# *To catch a protagonist* in DraCor
**by Ingo Börner**

In the paper [*To catch a Protagonist: Quantitatice Domninance Relations in German-Language Drama (1730-1930)*](https://dh2018.adho.org/to-catch-a-protagonist-quantitative-dominance-relations-in-german-language-drama-1730-1930/) ({cite:t}`fischer_catch_2018`) an algorithm is described, that allows to identify characters that are the quantitatively dominant characters of a play based on a set of network-based and count based measures:

> In order to systematically describe the extent of this deviation, we calculate eight values for each character of the 465 dramas of our corpus, three count-based measures (number of scenes a character appears in, number of speech acts, number of spoken words) and five network-related measures (degree, weighted degree, betweenness centrality, closeness centrality, eigenvector centrality). For each measurement a ranking is created. The rankings are then merged into two meta-rankings: one count-based and one network-based. The two meta-rankings are then combined into an overall ranking.

The original algorithm was implemented in the tool [Dramavis](https://github.com/lehkost/dramavis) by Christopher Kittel. *Dramavis* operates on XML ["zwischenformat"](https://dlina.github.io/Introducing-Our-Zwischenformat) files created in the [DLINA](https://dlina.github.io) project. 

The following notebook adapts the code of the respective modules to work with data returned by the [DraCor API](https://dracor.org/doc/api). The aim is to be able to recreate the `*_chars.csv`-files that were used in the study.

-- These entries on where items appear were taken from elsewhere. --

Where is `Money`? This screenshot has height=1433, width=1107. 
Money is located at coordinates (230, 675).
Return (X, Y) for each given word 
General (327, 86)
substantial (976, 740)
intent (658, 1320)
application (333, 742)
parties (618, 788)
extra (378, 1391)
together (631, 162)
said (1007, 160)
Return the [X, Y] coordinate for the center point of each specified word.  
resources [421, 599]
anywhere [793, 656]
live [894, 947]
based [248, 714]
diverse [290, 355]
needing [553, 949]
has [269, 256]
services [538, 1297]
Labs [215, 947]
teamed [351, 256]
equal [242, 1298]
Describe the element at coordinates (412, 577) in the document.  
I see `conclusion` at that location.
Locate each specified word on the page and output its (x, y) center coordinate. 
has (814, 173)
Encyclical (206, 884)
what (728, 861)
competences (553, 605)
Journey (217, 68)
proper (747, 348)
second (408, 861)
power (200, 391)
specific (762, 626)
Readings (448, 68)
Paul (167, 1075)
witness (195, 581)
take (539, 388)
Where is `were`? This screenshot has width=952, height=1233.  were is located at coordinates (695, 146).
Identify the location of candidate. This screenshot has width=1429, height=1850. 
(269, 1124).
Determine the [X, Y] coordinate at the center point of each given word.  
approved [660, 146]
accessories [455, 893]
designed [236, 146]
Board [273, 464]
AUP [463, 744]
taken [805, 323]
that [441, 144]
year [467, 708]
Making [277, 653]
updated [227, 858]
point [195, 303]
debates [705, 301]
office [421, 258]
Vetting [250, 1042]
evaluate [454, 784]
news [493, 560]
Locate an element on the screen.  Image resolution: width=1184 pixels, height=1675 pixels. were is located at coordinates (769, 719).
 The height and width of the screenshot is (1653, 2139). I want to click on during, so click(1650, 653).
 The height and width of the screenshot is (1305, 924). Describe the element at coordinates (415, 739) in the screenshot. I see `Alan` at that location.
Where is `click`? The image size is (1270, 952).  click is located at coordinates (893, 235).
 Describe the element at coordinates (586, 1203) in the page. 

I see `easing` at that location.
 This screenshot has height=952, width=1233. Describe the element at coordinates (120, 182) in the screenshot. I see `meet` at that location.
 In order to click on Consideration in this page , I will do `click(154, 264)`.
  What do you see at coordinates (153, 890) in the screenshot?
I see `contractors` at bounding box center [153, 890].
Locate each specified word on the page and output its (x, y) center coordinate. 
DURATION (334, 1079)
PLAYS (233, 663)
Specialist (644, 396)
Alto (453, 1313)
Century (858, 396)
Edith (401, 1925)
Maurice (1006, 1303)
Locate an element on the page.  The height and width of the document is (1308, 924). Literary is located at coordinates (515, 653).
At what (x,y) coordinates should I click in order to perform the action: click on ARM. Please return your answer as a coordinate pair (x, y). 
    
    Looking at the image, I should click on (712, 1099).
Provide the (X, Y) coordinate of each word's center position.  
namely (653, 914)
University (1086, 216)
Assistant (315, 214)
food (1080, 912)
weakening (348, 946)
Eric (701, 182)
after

The data can be found in the [repository](https://github.com/dlina/catch-protagonist) on github in the folder [`allmetrics`](https://github.com/dlina/catch-protagonist/tree/main/data/allmetrics).

The implementation will be tested with the play *Emilia Galotti*. The original algorithm operated on the corresponding [LINA](https://dlina.github.io/linas/88) and produced the file [`88_Emilia Galotti_chars.csv`](https://github.com/dlina/catch-protagonist/blob/main/data/allmetrics/88_Emilia%20Galotti_chars.csv) as output In DraCor the play can be accessed [here](https://dracor.org/ger/lessing-emilia-galotti).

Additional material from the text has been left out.